Ce projet a permis d’améliorer l'organisation communautaire du peuple Inga, de renforcer son autonomie administrative ; et d’aider la population à transmettre ses traditions et savoirs ancestraux qui sont indispensables à la préservation de son identité culturelle. On a pensé la Maison des Graines comme un espace dédié à la conservation des semences traditionnelles et à la formation des wasikamas, afin de protéger le territoire et ses ressources.

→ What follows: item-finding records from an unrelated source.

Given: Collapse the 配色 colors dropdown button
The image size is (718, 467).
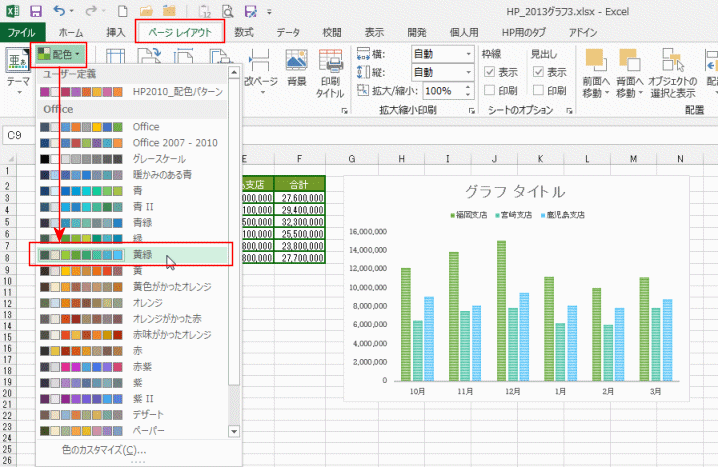Looking at the screenshot, I should pyautogui.click(x=59, y=53).
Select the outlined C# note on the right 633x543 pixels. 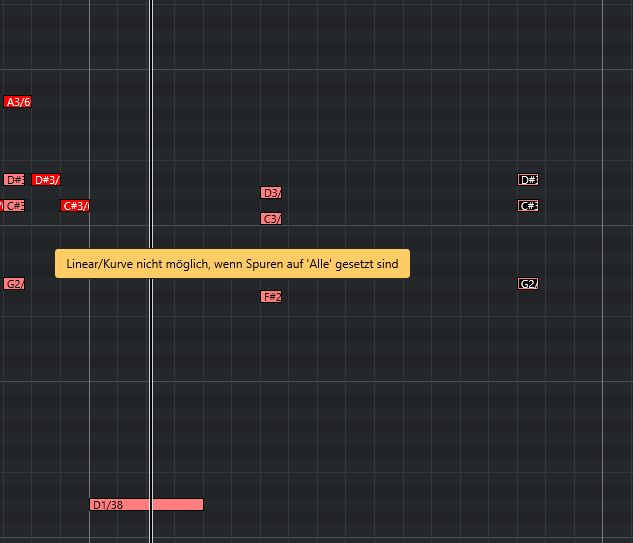(x=528, y=206)
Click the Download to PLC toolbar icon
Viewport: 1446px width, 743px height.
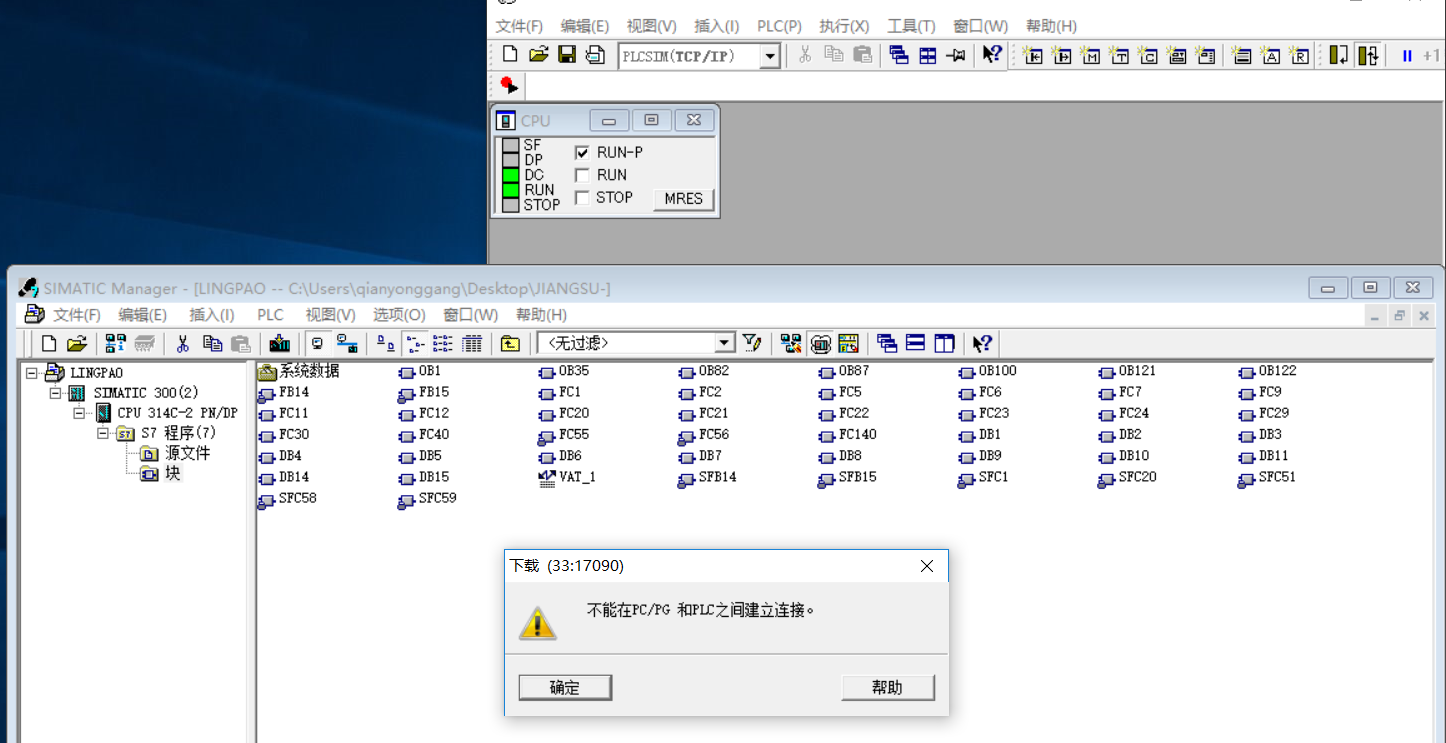pyautogui.click(x=280, y=344)
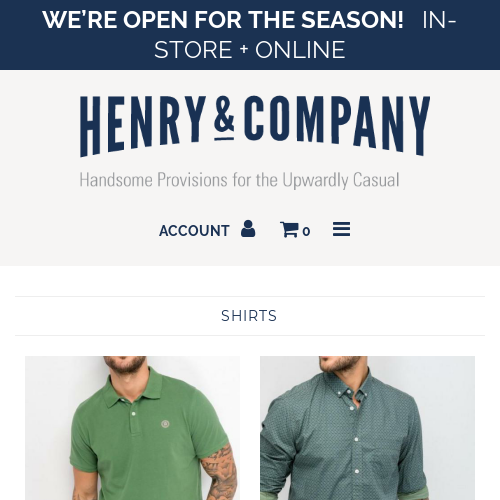
Task: Click the We're Open For The Season announcement
Action: [223, 20]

Parmi les principales actions menées, on peut citer des cérémonies d'inauguration et de diffusion des pratiques agroécologiques, des mingas (travail communautaire) de réflexion pour l'échange et le partage des savoirs, la construction écologique de la Maison des Graines amazoniennes, ainsi que des discussions intergénérationnelles sur le Mandat Suma Kausangapa. Ces activités ont permis de renforcer la transmission intergénérationnelle des connaissances, la gestion du territoire et la conservation des semences autochtones, favorisant ainsi la durabilité, la justice sociale et la résilience culturelle du peuple Inga.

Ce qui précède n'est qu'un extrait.